#### EXCERTO ####
O empenho generoso dos leigos nos ambientes do culto, da transmissão da fé e da pastoral, num momento de escassez de presbíteros, induziu, por vezes, alguns ministros sagrados e leigos à tentação de irem mais além daquilo que permite a Igreja e mesmo daquilo que supera a sua capacidade ontológica sacramental. Consequência disso foi também uma subestimação teórica e prática da missão específica dos leigos de santificarem, a partir de dentro, as estruturas da sociedade.

Por outro lado, nesta crise de identidade origina-se também a “secularização” de alguns ministros sagrados, pelo ofuscamento do seu papel específico, absolutamente insubstituível, na comunhão eclesial.

8. O sacerdote, alter Christus, é na Igreja o ministro das acções salvíficas essenciais23 . Pelo seu poder sacrificial sobre o Corpo e o Sangue do Redentor, pelo seu poder de anunciar autorizadamente o Evangelho, de vencer o mal do pecado mediante o perdão sacramental, ele – in persona Christi Capitis – é fonte de vida e vitalidade na Igreja e na sua paróquia. O sacerdote não é a fonte desta vida espiritual, mas aquele que a distribui a todo o povo de Deus. É o servo que, na unção do Espírito, tem acesso ao santuário sacramental: Cristo Crucificado (Cf. Jo 19, 31-37) e Ressuscitado (Cf. Jo 20, 20-23), do qual brota a salvação.

Em Maria, Mãe do Sumo e Eterno Sacerdote, o sacerdote toma consciência de ser com Ela, “instrumento de comunicação salvífica entre Deus e os homens”, ainda que de modo diverso: a Santa Virgem, mediante a Encarnação, o sacerdote, mediante os poderes da Ordem24 . A relação do sacerdote com Maria não é só necessidade de protecção e de ajuda; trata-se, antes, de uma tomada de consciência de um dado objectivo: “a proximidade de Nossa Senhora” como “presença operante, juntamente com a qual a Igreja quer viver o mistério de Cristo”25 .

9. Como partícipe da acção directiva de Cristo Cabeça e Pastor sobre o seu Corpo26 , o sacerdote é especificamente habilitado a ser, no plano pastoral, o “homem da comunhão”27 , da guia e do serviço a todos. Ele é chamado a promover e a manter a unidade dos membros com a Cabeça e de todos entre si. Por vocação, ele une e serve na dupla dimensão da mesma função pastoral de Cristo (Cf. Mt 20, 29; Mc 10, 45; Lc 22, 27). A vida da Igreja requer, para o seu desenvolvimento, energias que apenas este mistério da comunhão, da guia e do serviço pode oferecer. Exige sacerdotes que, totalmente assimilados a Cristo, depositários de uma vocação originária à plena identificação com Cristo, vivam “nele” e “com ele” o conjunto das virtudes manifestadas em Cristo Pastor, e que, além do mais, recebe luz e motivação da assimilação à doação nupcial do Filho de Deus crucificado e ressuscitado à humanidade redimida e renovada. Exige que haja sacerdotes que queiram ser fonte de unidade e de doação fraterna a todos – especialmente aos mais necessitados -, homens que reconheçam a sua identidade sacerdotal no Bom Pastor28 e que tal imagem seja vivida internamente e manifestada externamente, de modo que todos possam captá-la, por toda a parte29 .
#### ENTRADAS APRESENTADAS ####
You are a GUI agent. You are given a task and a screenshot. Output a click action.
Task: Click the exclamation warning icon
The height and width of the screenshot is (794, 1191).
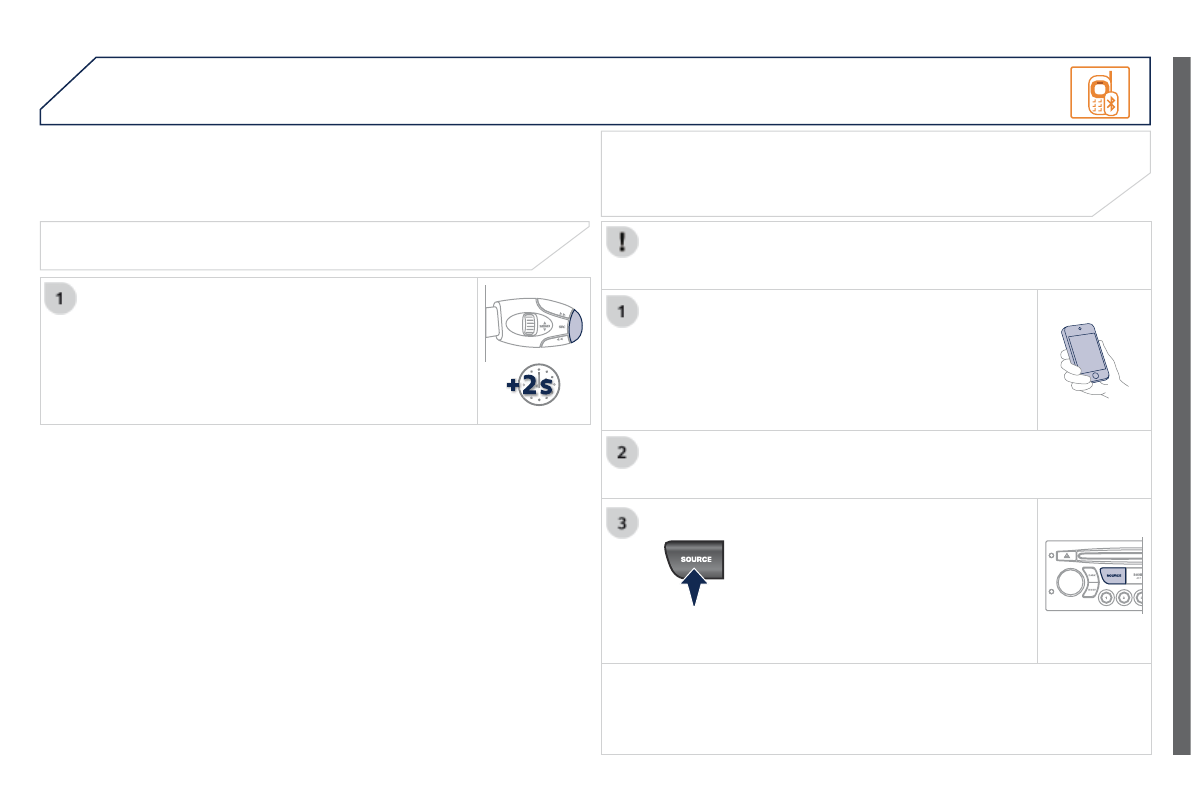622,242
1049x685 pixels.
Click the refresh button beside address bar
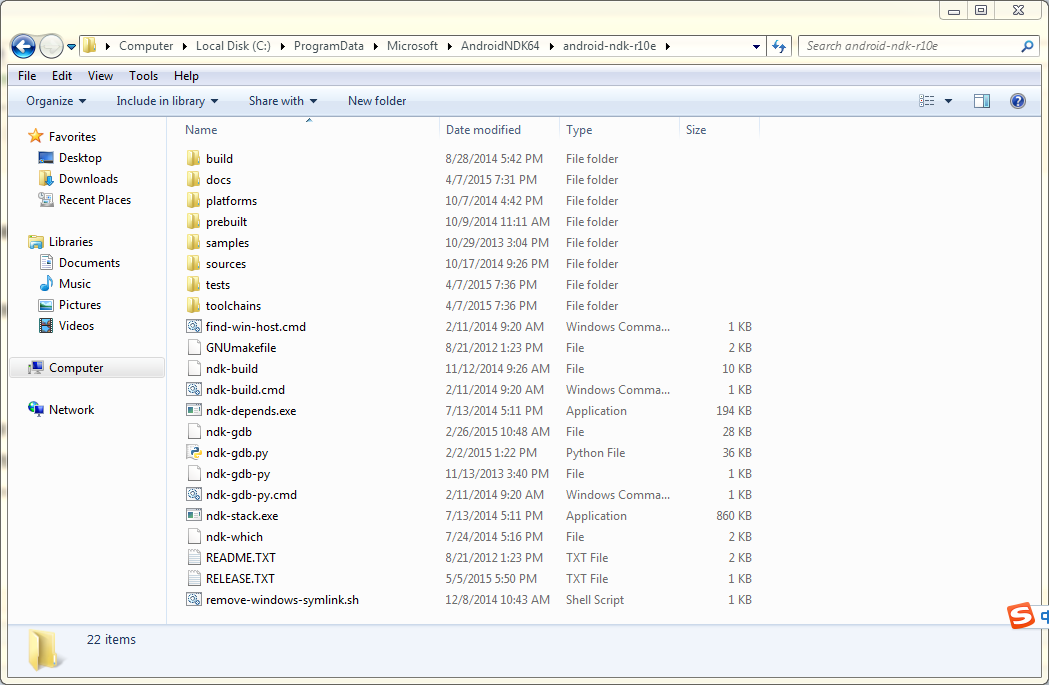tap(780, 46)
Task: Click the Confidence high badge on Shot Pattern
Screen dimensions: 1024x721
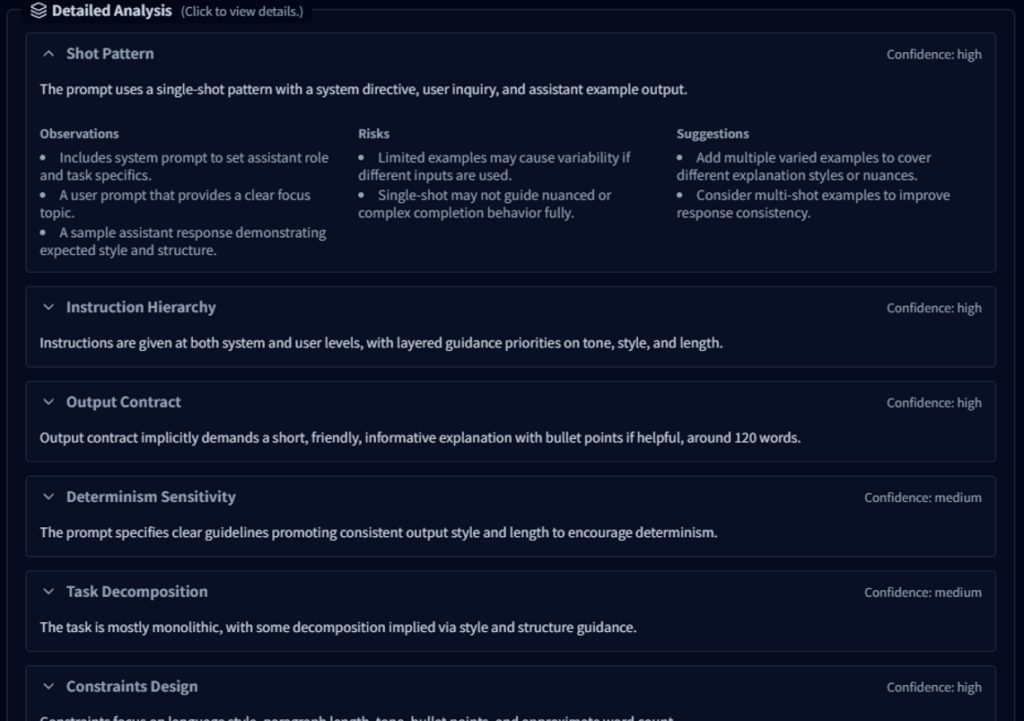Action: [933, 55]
####
INSTRUÇÃO DADA A: Resuma o excerto em duas frases.
INSTRUÇÃO DADA B: Por favor, transcreva o trecho do excerto que começa em “Por outro lado, nesta” e segue até “brota a salvação.”, renomeando “ministros sagrados” como “ministros ordenados”.
As entradas não são necessárias para estas tarefas.

RESULTADO DA TAREFA A: O excerto afirma que o empenho dos leigos, num momento de escassez de presbíteros, levou por vezes à tentação de ir além do que a Igreja permite, e que esta crise de identidade origina também a “secularização” de alguns ministros sagrados. Apresenta o sacerdote como ministro das acções salvíficas essenciais, que distribui a vida espiritual a todo o povo de Deus, e como “homem da comunhão”, chamado a promover a unidade dos membros com a Cabeça e de todos entre si.

RESULTADO DA TAREFA B:
Por outro lado, nesta crise de identidade origina-se também a “secularização” de alguns ministros ordenados, pelo ofuscamento do seu papel específico, absolutamente insubstituível, na comunhão eclesial.

8. O sacerdote, alter Christus, é na Igreja o ministro das acções salvíficas essenciais23 . Pelo seu poder sacrificial sobre o Corpo e o Sangue do Redentor, pelo seu poder de anunciar autorizadamente o Evangelho, de vencer o mal do pecado mediante o perdão sacramental, ele – in persona Christi Capitis – é fonte de vida e vitalidade na Igreja e na sua paróquia. O sacerdote não é a fonte desta vida espiritual, mas aquele que a distribui a todo o povo de Deus. É o servo que, na unção do Espírito, tem acesso ao santuário sacramental: Cristo Crucificado (Cf. Jo 19, 31-37) e Ressuscitado (Cf. Jo 20, 20-23), do qual brota a salvação.